WORK ORDER |
Reprint all records below exactly. No images.

RECORDS FOR THE TASK |
►
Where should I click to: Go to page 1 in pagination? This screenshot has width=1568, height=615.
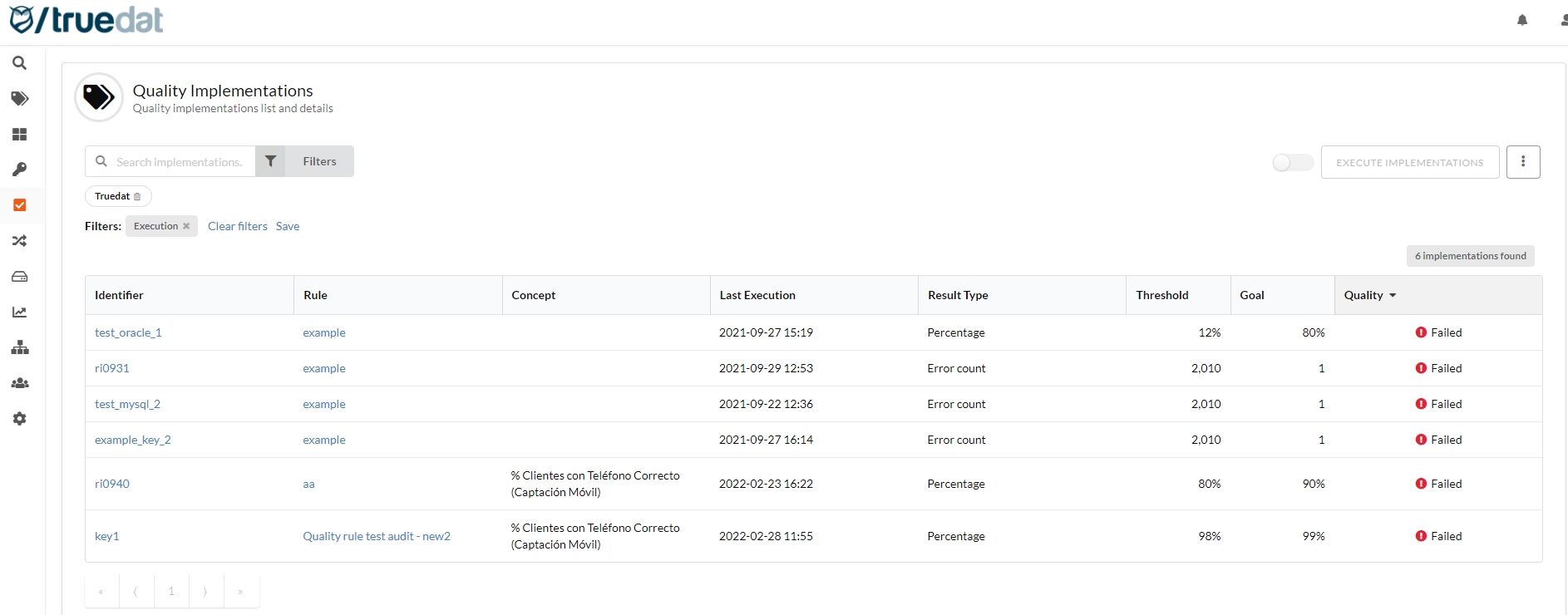click(171, 591)
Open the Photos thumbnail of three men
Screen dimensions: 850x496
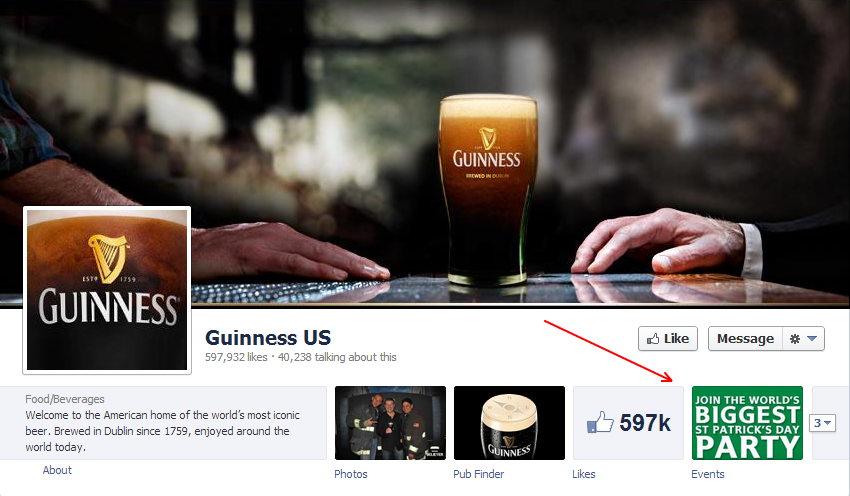point(390,423)
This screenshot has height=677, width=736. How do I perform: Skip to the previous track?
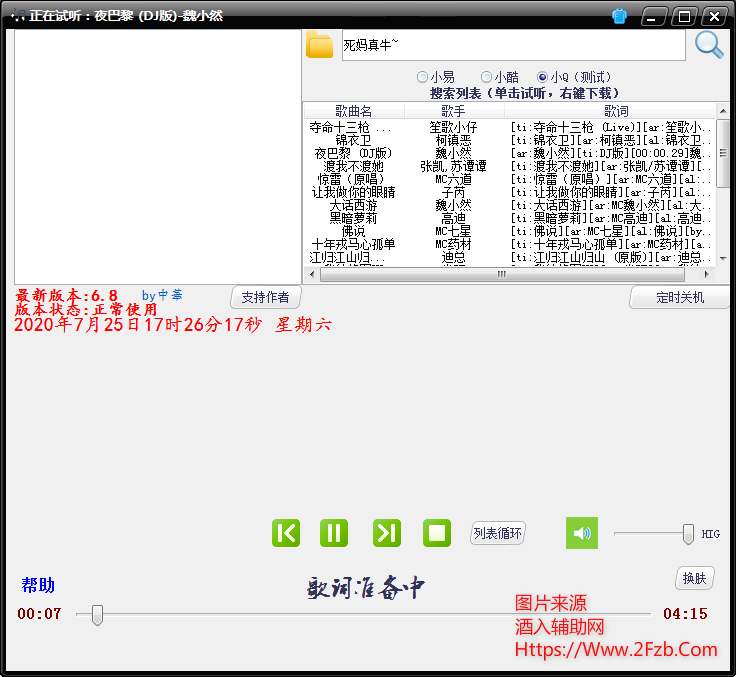coord(286,533)
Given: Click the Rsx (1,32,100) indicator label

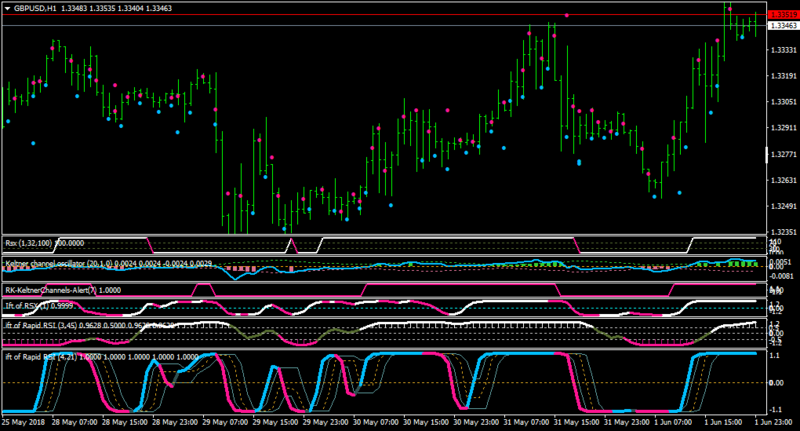Looking at the screenshot, I should coord(28,242).
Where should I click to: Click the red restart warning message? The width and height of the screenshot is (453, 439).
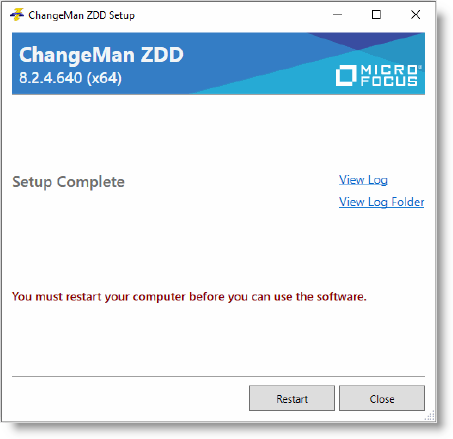189,297
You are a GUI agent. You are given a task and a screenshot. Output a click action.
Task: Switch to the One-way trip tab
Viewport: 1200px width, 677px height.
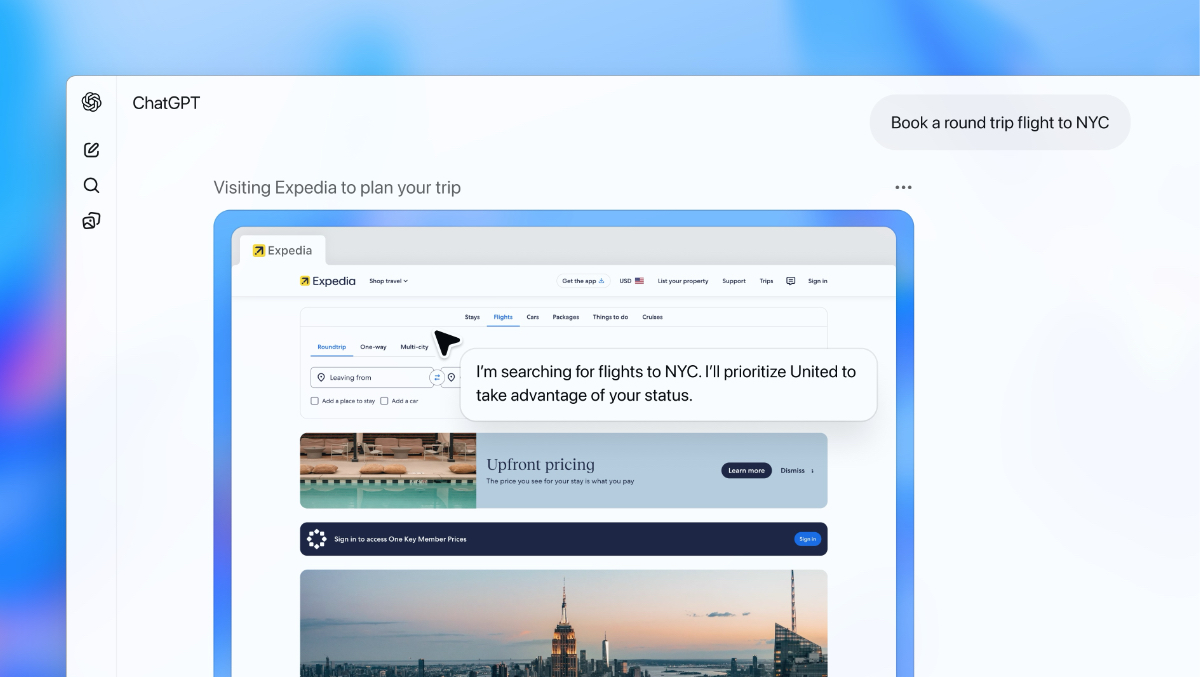373,347
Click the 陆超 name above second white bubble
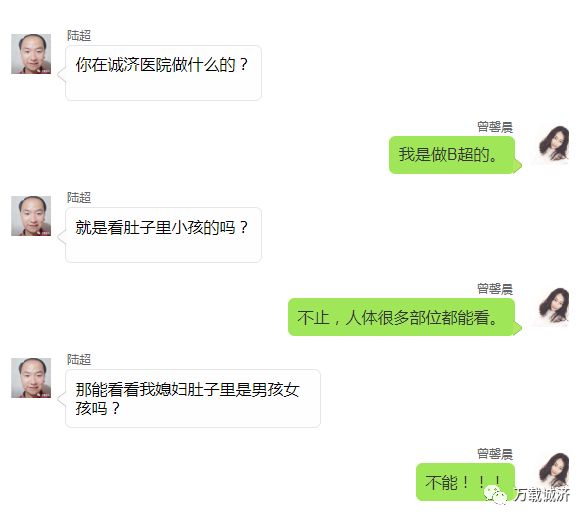The height and width of the screenshot is (521, 588). pyautogui.click(x=79, y=198)
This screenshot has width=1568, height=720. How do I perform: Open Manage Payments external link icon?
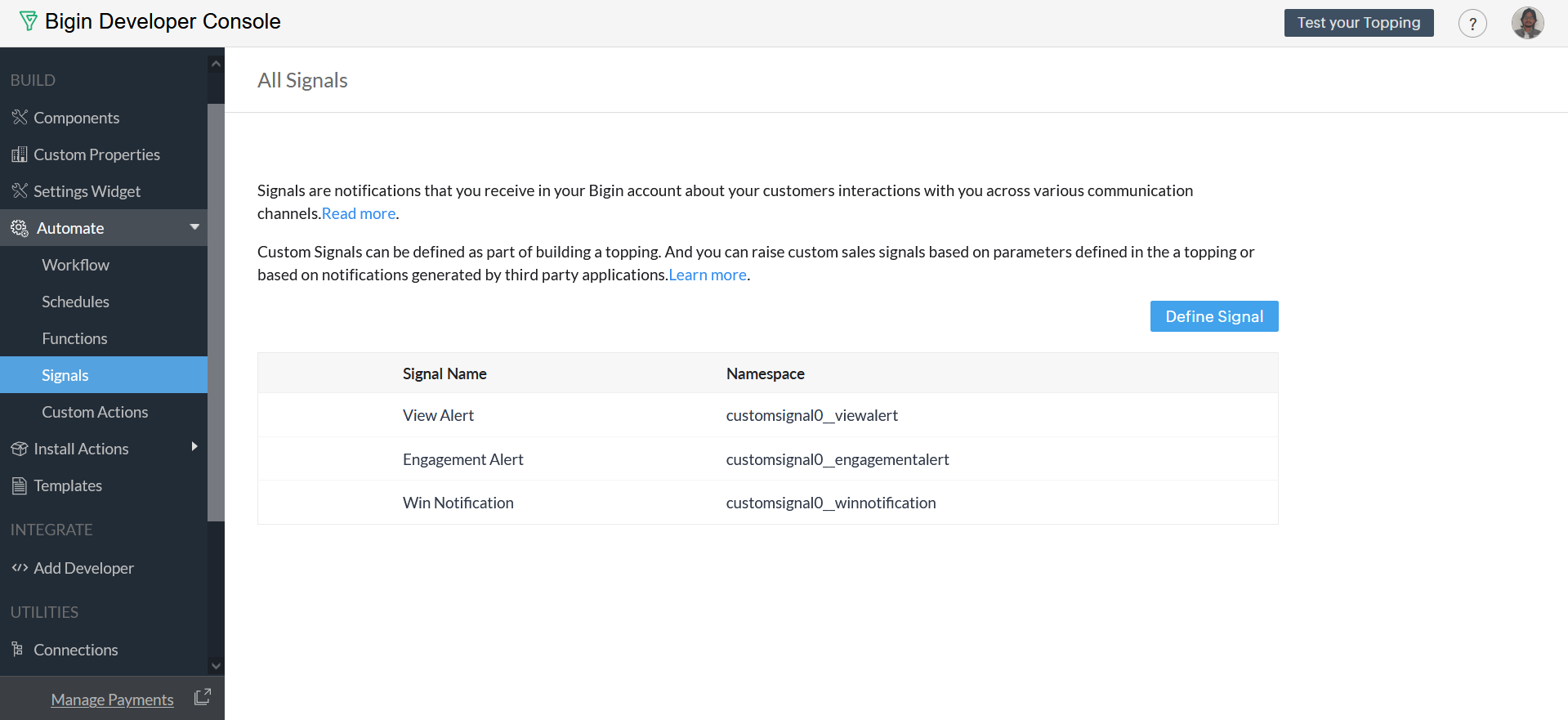click(x=203, y=697)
◄
RESPONSE |
Where should I click to: Go to page 1 in pagination? This screenshot has width=1568, height=615.
click(171, 591)
Open the Photos thumbnail of three men
Screen dimensions: 850x496
point(390,423)
This screenshot has height=677, width=736. How do I perform: Skip to the previous track?
coord(286,533)
Given: Click the Rsx (1,32,100) indicator label

Looking at the screenshot, I should coord(28,242).
Where should I click to: Click the red restart warning message? The width and height of the screenshot is (453, 439).
189,297
You are a GUI agent. You are given a task and a screenshot. Output a click action.
Task: Switch to the One-way trip tab
Viewport: 1200px width, 677px height.
373,347
Click the 陆超 name above second white bubble
The height and width of the screenshot is (521, 588). pyautogui.click(x=79, y=198)
This screenshot has width=1568, height=720. How do I perform: Open Manage Payments external link icon?
click(x=203, y=697)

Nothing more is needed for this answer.